_PROBLEM STATEMENT_:
Copy the first line of the material below and every later line through the line containing "maaliskuu 2018 (65, 2000)", without any other output.
..............................
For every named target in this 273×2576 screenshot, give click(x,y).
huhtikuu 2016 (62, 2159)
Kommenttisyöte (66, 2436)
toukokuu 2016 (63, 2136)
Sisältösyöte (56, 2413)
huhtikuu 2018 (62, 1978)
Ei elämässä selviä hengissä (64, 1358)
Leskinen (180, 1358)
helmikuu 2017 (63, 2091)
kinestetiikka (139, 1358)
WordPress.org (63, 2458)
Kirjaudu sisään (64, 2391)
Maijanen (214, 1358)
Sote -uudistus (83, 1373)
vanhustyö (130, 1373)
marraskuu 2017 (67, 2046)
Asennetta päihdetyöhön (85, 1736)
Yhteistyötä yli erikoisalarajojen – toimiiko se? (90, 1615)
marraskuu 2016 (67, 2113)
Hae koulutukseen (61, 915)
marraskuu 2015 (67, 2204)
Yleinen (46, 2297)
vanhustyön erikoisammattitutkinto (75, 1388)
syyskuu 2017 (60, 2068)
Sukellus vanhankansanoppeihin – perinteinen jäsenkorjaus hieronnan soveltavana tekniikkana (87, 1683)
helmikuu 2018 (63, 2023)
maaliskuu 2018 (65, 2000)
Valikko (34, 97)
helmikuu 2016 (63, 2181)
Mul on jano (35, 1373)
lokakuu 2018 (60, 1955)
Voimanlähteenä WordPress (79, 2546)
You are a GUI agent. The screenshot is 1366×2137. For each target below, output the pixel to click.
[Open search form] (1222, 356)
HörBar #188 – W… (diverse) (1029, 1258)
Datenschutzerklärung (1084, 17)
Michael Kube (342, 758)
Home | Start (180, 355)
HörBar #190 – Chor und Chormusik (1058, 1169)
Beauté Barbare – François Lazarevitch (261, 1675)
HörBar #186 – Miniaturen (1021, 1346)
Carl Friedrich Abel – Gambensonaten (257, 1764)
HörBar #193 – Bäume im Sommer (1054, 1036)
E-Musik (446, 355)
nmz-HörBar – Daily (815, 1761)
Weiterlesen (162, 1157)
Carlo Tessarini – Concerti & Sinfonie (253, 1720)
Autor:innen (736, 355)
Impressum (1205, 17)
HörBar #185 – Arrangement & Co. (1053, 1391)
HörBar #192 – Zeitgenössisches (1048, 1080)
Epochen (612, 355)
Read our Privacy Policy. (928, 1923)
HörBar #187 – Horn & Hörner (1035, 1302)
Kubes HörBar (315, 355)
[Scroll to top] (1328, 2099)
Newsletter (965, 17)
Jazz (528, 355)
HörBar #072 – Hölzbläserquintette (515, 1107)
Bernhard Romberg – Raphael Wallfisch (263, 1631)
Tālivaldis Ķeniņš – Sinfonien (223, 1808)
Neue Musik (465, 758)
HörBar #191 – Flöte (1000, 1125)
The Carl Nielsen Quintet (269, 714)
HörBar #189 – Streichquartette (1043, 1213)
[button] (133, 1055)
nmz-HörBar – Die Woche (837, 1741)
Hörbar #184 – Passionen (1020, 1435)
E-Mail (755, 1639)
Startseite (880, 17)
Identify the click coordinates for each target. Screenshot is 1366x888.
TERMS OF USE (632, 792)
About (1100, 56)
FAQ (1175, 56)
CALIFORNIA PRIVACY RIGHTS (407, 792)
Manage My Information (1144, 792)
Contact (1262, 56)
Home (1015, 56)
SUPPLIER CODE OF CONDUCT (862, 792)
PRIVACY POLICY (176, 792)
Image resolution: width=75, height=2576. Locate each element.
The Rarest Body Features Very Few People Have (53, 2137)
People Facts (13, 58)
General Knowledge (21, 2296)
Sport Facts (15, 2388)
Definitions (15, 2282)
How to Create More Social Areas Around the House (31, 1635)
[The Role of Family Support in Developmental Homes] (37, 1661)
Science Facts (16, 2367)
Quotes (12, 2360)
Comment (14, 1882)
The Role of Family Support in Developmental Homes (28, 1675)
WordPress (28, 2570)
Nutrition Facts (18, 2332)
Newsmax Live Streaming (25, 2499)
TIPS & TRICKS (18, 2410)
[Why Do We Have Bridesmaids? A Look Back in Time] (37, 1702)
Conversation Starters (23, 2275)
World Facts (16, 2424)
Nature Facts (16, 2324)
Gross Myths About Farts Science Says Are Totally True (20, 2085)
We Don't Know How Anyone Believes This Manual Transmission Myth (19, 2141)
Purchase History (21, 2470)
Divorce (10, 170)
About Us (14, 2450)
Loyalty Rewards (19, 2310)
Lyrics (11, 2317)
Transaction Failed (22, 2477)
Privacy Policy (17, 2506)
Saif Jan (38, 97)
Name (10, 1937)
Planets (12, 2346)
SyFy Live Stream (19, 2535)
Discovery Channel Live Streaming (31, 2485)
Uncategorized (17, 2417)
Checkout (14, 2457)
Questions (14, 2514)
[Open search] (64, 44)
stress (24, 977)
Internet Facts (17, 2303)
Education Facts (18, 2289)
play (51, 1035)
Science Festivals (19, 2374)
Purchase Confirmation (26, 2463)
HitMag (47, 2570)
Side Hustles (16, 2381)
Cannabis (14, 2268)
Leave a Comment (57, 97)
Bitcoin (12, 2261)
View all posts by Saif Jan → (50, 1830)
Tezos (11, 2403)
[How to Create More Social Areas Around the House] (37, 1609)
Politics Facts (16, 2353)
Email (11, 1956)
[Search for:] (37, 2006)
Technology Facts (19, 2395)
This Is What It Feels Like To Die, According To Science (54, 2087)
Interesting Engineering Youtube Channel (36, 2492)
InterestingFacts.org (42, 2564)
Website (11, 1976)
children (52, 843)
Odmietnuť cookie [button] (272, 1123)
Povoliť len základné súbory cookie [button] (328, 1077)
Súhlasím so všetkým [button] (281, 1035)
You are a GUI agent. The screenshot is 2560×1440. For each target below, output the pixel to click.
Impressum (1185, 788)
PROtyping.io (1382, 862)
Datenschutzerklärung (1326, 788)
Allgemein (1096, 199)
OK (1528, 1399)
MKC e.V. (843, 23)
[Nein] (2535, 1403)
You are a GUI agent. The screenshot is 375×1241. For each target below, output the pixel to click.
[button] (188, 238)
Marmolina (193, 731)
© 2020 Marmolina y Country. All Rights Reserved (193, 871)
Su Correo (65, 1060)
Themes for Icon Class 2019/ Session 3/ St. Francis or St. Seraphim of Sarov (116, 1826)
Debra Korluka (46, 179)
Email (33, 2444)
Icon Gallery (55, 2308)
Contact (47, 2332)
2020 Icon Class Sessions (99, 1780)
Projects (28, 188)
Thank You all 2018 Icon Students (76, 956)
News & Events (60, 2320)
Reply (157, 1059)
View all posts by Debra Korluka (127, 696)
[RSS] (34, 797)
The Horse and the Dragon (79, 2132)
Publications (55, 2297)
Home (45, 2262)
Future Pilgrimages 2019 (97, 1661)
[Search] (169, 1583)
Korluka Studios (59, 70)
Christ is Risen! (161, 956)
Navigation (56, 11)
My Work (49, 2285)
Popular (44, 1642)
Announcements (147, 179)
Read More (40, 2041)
..............................
_YOUR SOLUTION_:
For every named target in this 273×2576 screenshot, give click(x,y).
huhtikuu 2016 (62, 2159)
Kommenttisyöte (66, 2436)
toukokuu 2016 (63, 2136)
Sisältösyöte (56, 2413)
huhtikuu 2018 (62, 1978)
Ei elämässä selviä hengissä (64, 1358)
Leskinen (180, 1358)
helmikuu 2017 (63, 2091)
kinestetiikka (139, 1358)
WordPress.org (63, 2458)
Kirjaudu sisään (64, 2391)
Maijanen (214, 1358)
Sote -uudistus (83, 1373)
vanhustyö (130, 1373)
marraskuu 2017 (67, 2046)
Asennetta päihdetyöhön (85, 1736)
Yhteistyötä yli erikoisalarajojen – toimiiko se? (90, 1615)
marraskuu 2016 (67, 2113)
Hae koulutukseen (61, 915)
marraskuu 2015 (67, 2204)
Yleinen (46, 2297)
vanhustyön erikoisammattitutkinto (75, 1388)
syyskuu 2017 (60, 2068)
Sukellus vanhankansanoppeihin – perinteinen jäsenkorjaus hieronnan soveltavana tekniikkana (87, 1683)
helmikuu 2018 (63, 2023)
maaliskuu 2018 (65, 2000)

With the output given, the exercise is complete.